Pradies G, Gil A, Morón-Conejo B, Bonfanti-Gris M, Martínez-Rus F, Pérez-Barquero JA, Barmak AB, Agustín-Panadero R, Fernández-Estevan L, Gómez-Polo M, Lopez-Fernandez I, Soetebeer M, Pizzi P, Mao Z, Spies BC, Paravina R, Molinero-Mourelle P, Abou-Ayash S, Joda T, Burkhardt F, Revilla-Leon M. Comparative Influence of Marginal Design and Digital Scanning Accuracy on the Clinical Longevity of Ceramic Restorations: An Evidence-Based Approach.
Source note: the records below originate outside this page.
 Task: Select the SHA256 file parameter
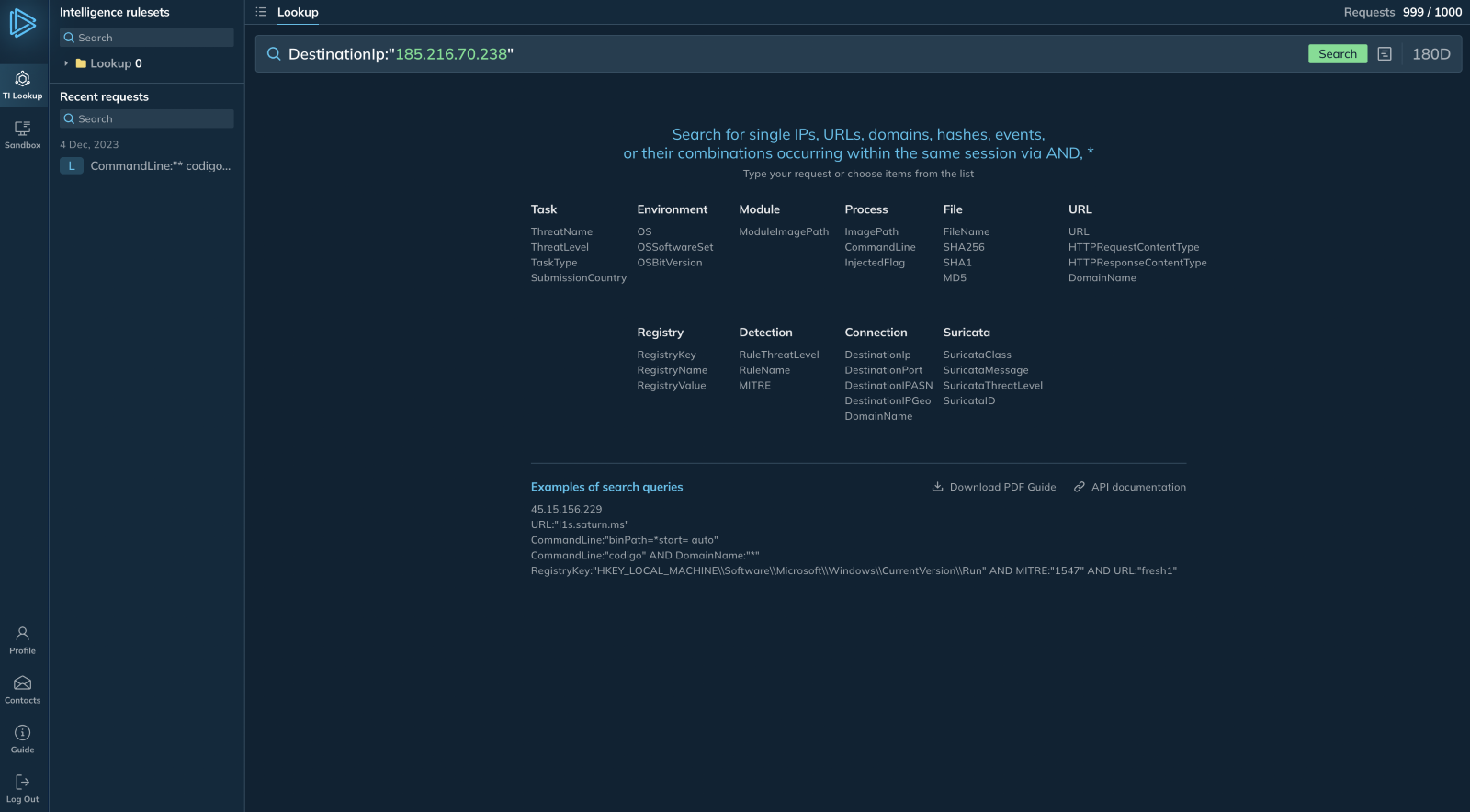click(x=963, y=247)
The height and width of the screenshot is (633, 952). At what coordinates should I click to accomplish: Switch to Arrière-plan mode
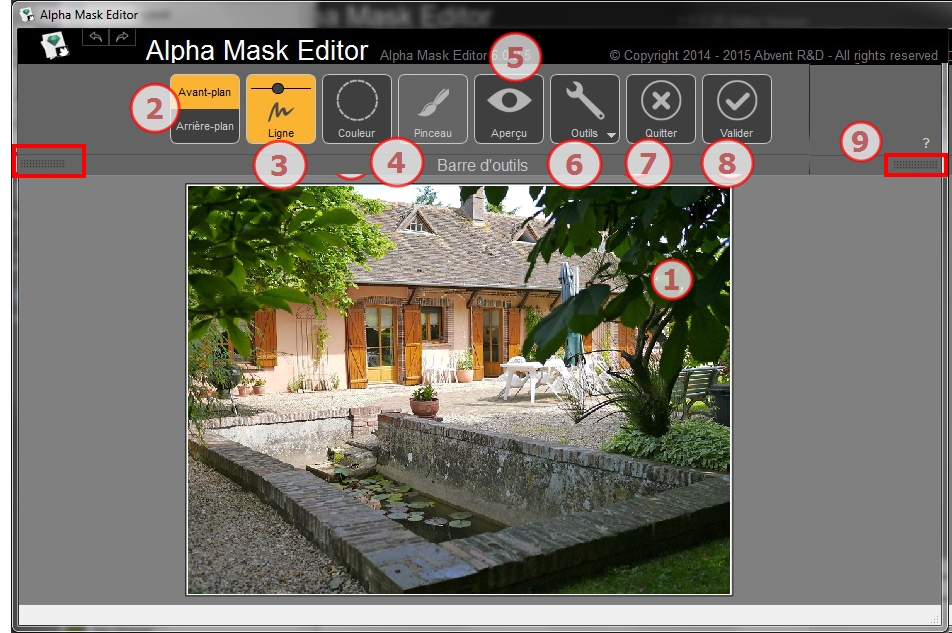(x=205, y=126)
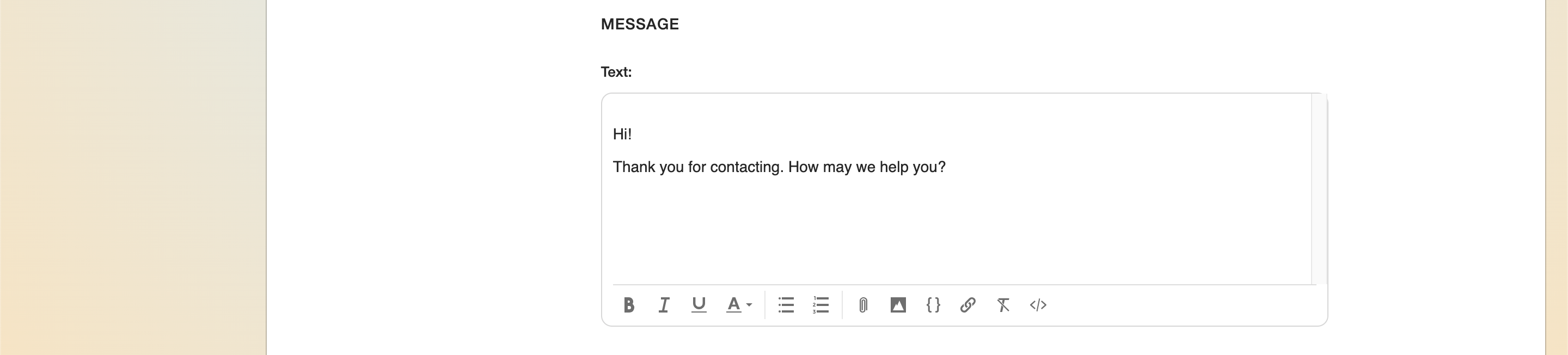Insert a hyperlink with the chain icon
This screenshot has height=355, width=1568.
968,305
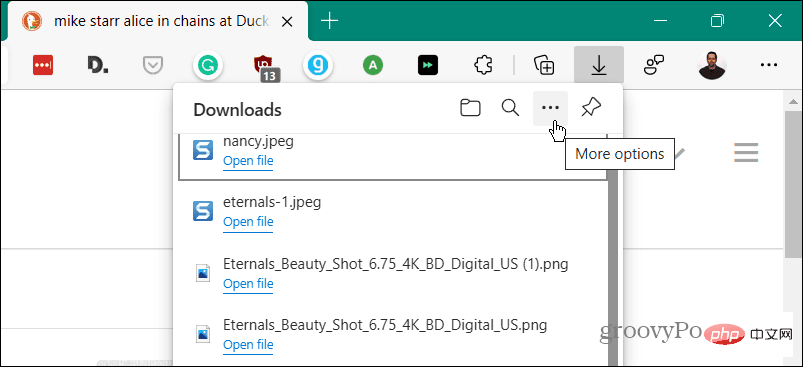This screenshot has width=803, height=367.
Task: Click the Downloads toolbar arrow button
Action: [x=599, y=64]
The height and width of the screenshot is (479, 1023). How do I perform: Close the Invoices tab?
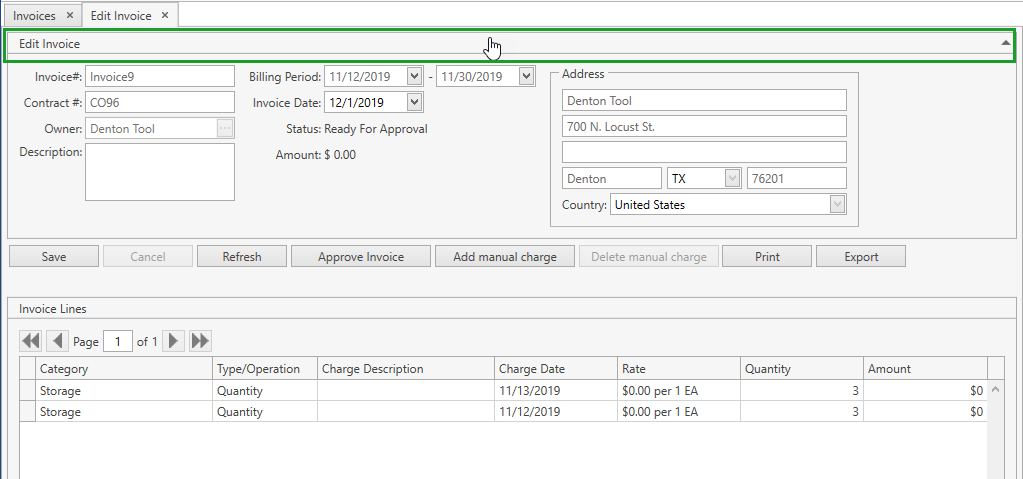point(69,15)
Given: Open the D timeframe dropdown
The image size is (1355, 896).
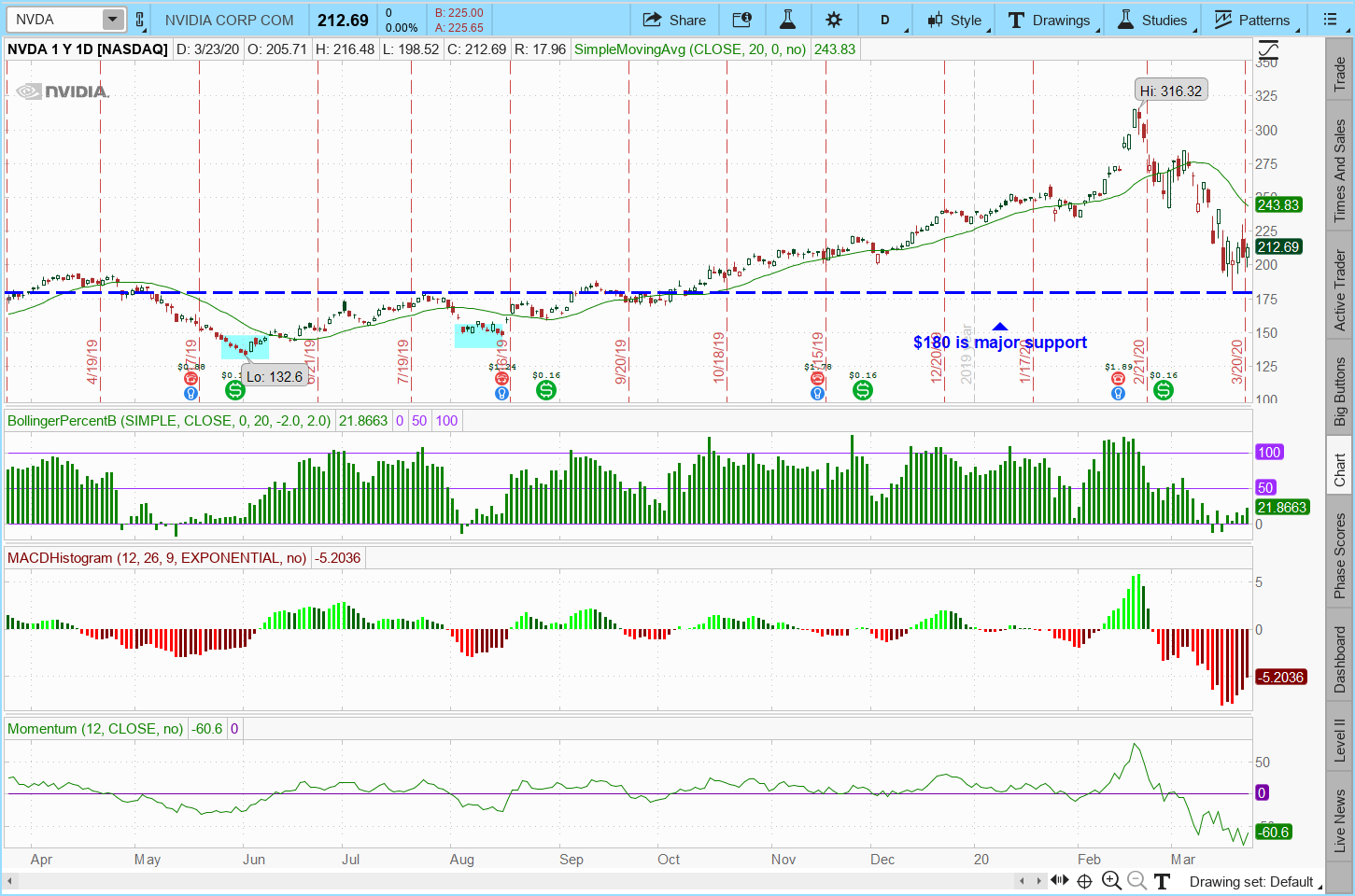Looking at the screenshot, I should [885, 20].
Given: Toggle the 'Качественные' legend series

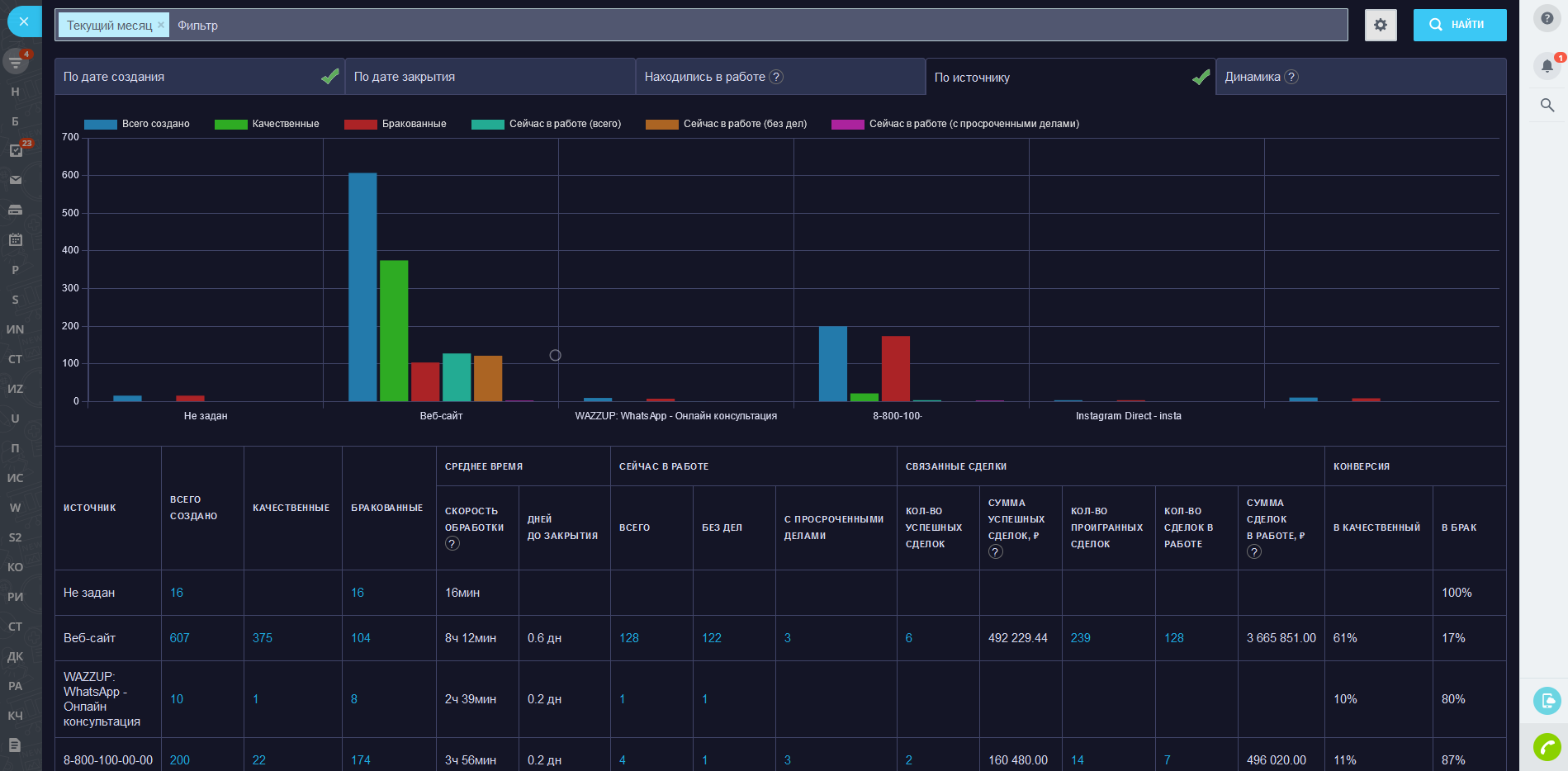Looking at the screenshot, I should 267,124.
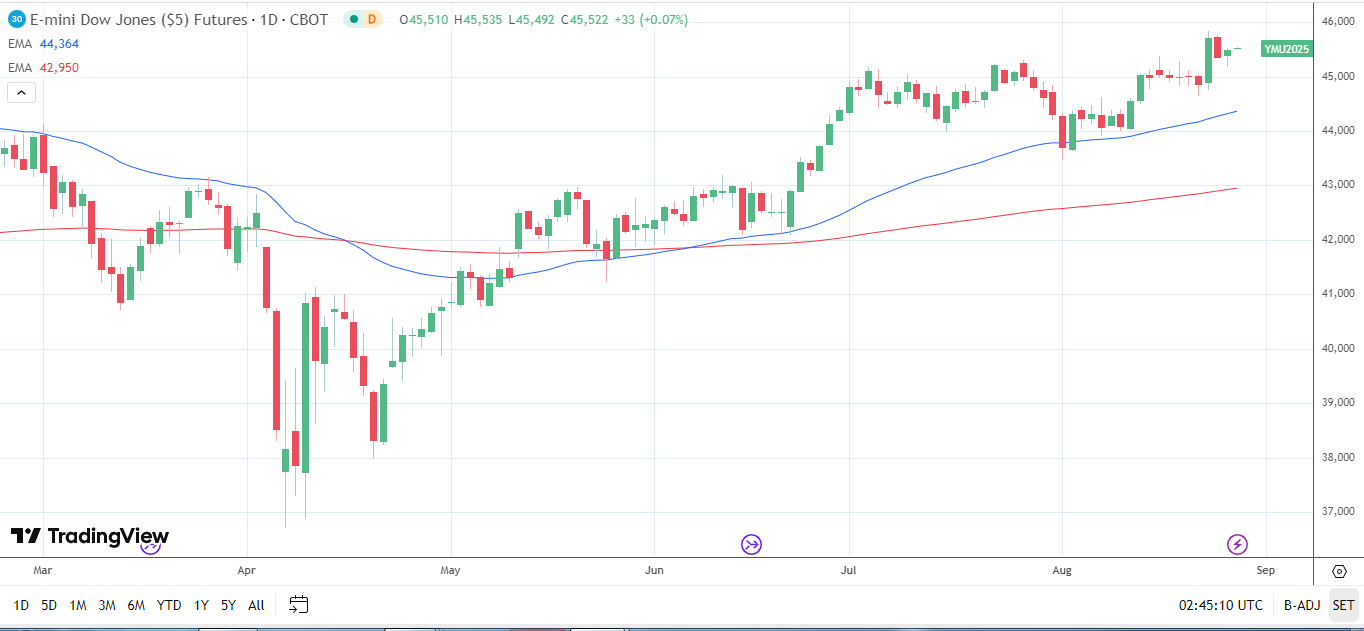
Task: Click the orange D delayed-data indicator
Action: coord(372,19)
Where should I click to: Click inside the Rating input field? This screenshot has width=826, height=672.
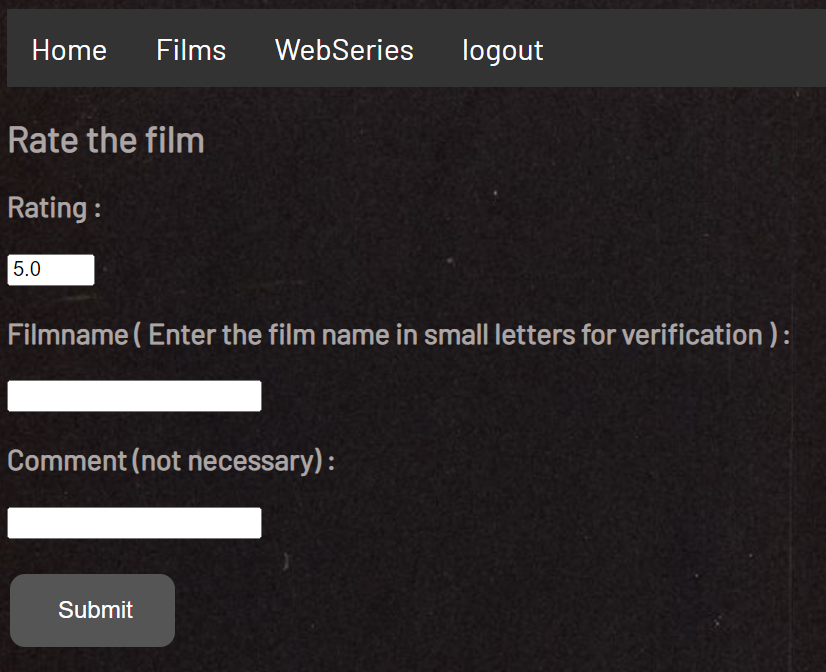tap(50, 269)
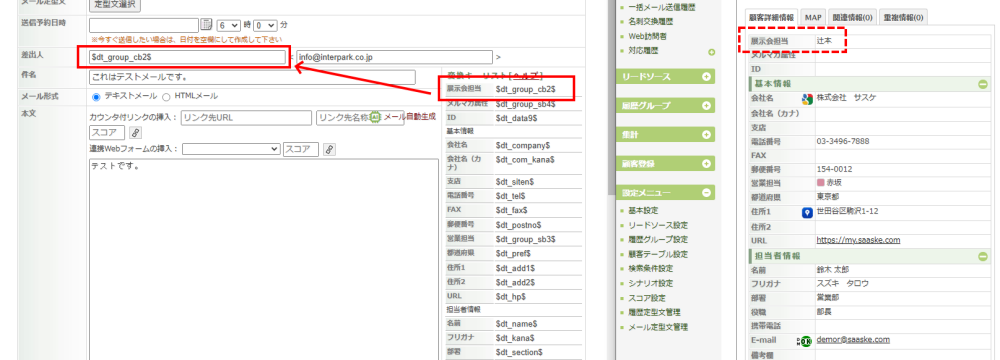
Task: Click the AI mail auto-generate icon
Action: click(376, 117)
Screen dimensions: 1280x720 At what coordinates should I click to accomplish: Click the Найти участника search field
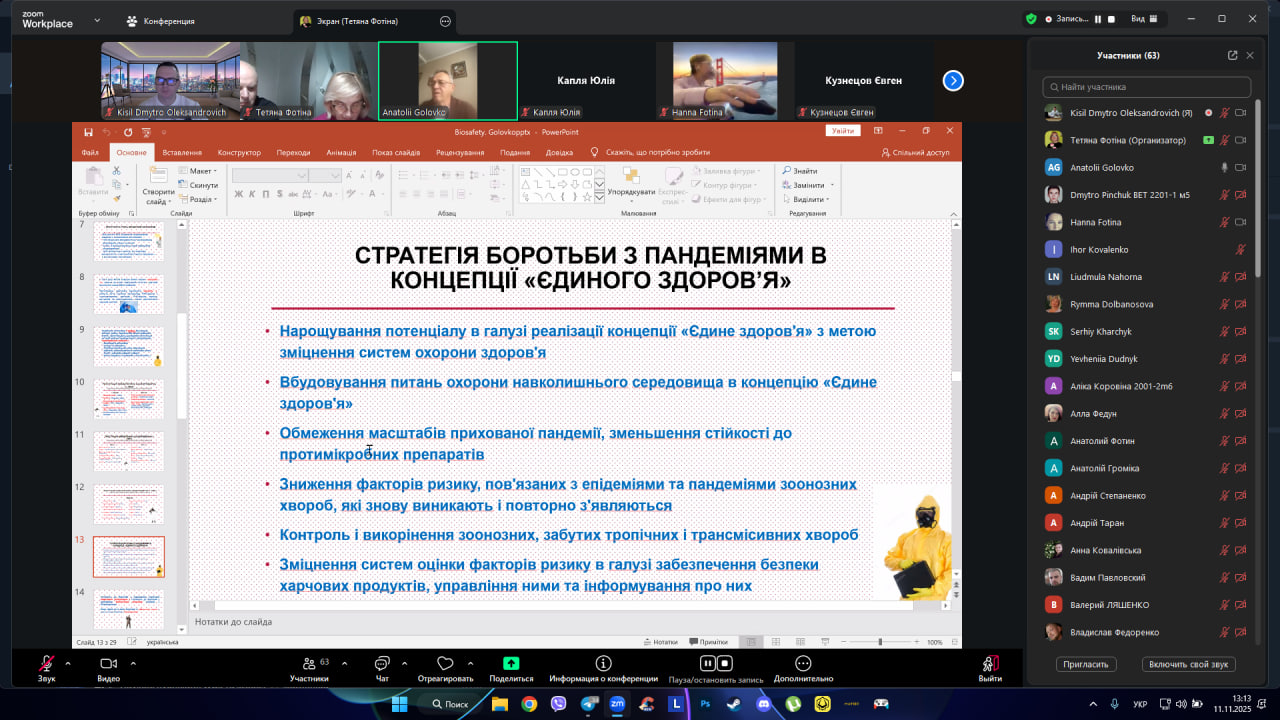pos(1146,87)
Consensus Statement From SSRD, SEPES, and PROSEC Conference on Minimally Invasive Restorations.
J ESTHET RESTOR DENT 2025;
37:756-760. [PMID:
40186389 DOI:
10.1111/jerd.13474]
[Citation(s) in RCA: 0] [Impact Index Per Article: 0] [Reference Citation Analysis] [Abstract] [Key Words] [MESH Headings] [Grants] [Track Full Text] [Journal Information] [Subscribe] [Scholar Register] [Received: 12/28/2024] [Accepted: 03/21/2025] [Indexed: 04/07/2025]
Abstract
OBJECTIVES
This consensus paper aims to evaluate the impact of vertical and horizontal finishing lines on the survival, success, and periodontal outcomes of veneer, crown, and fixed partial denture (FPD) restorations, as well as the accuracy of intraoral scanner (IOS) systems in fabricating inlay, onlay, and veneer restorations.
MATERIAL AND METHODS
Two systematic reviews with meta-analyses were conducted following PRISMA guidelines. The first review analyzed 15 studies comparing vertical and horizontal finishing lines. The second review included 33 studies on IOS accuracy for inlays, onlays, and veneers. Key findings, clinical recommendations, and unanswered research questions were synthesized into consensus statements.
RESULTS
Vertical and horizontal finish lines demonstrated no significant differences in restoration survival, success rates (65%-100%), or periodontal outcomes over 3-7 years. However, vertical designs were deemed technique-sensitive. IOSs reliably fabricated single-unit inlay and onlay restorations with high accuracy, but data on veneer restorations remained inconclusive due to limited studies.
CONCLUSIONS
Both finishing line designs are clinically viable, with material selection and planning being critical. IOSs offer reliable alternatives to conventional methods for inlays and onlays but require further evaluation for veneers. Future research should address clinical selection criteria, esthetic parameters, and patient-reported outcomes to refine restorative protocols.